━━━ The records ━━━
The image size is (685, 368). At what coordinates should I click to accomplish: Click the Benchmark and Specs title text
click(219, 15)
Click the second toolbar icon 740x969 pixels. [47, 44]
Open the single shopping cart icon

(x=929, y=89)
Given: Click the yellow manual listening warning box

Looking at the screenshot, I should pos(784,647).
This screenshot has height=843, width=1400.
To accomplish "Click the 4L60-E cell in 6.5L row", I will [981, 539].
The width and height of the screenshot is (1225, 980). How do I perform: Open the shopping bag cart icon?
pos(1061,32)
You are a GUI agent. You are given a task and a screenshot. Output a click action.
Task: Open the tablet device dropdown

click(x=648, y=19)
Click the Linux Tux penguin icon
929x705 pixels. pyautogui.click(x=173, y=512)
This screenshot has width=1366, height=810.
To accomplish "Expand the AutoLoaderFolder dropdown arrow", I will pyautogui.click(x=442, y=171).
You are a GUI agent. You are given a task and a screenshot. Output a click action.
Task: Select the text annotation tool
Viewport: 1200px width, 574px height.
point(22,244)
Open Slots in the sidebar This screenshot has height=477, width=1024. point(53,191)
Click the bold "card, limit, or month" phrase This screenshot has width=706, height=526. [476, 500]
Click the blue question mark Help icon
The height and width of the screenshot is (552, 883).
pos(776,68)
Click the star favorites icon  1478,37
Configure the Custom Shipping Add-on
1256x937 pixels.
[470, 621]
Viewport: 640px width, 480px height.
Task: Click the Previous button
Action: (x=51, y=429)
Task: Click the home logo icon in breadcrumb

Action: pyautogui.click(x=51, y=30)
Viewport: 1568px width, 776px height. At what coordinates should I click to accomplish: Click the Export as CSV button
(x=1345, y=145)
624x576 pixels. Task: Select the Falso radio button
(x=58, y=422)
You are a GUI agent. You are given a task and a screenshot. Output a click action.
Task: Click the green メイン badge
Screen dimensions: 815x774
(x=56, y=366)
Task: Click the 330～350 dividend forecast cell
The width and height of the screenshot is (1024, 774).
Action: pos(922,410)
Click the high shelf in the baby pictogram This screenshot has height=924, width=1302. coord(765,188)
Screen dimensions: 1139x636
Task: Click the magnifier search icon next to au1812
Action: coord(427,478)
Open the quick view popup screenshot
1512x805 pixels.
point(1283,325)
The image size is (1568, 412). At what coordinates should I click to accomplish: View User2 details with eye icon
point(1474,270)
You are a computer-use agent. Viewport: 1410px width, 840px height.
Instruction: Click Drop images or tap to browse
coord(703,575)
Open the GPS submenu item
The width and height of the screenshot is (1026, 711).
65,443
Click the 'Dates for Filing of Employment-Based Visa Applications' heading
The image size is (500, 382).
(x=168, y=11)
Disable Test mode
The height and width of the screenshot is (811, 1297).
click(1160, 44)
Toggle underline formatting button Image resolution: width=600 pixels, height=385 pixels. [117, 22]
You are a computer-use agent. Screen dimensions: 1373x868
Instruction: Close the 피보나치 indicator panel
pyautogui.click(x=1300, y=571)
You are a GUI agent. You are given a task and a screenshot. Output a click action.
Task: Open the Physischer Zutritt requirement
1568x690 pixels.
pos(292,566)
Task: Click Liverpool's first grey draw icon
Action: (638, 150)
━━━
== Work to complete ==
Reproduce verbatim the lines above, from the line with "This screenshot has width=1366, height=810." through the line with "Open Slots in".

== Response below ==
This screenshot has width=1366, height=810.
To accomplish "Expand the AutoLoaderFolder dropdown arrow", I will pyautogui.click(x=442, y=171).
You are a GUI agent. You are given a task and a screenshot. Output a click action.
Task: Select the text annotation tool
Viewport: 1200px width, 574px height.
point(22,244)
Open Slots in the sidebar This screenshot has height=477, width=1024. point(53,191)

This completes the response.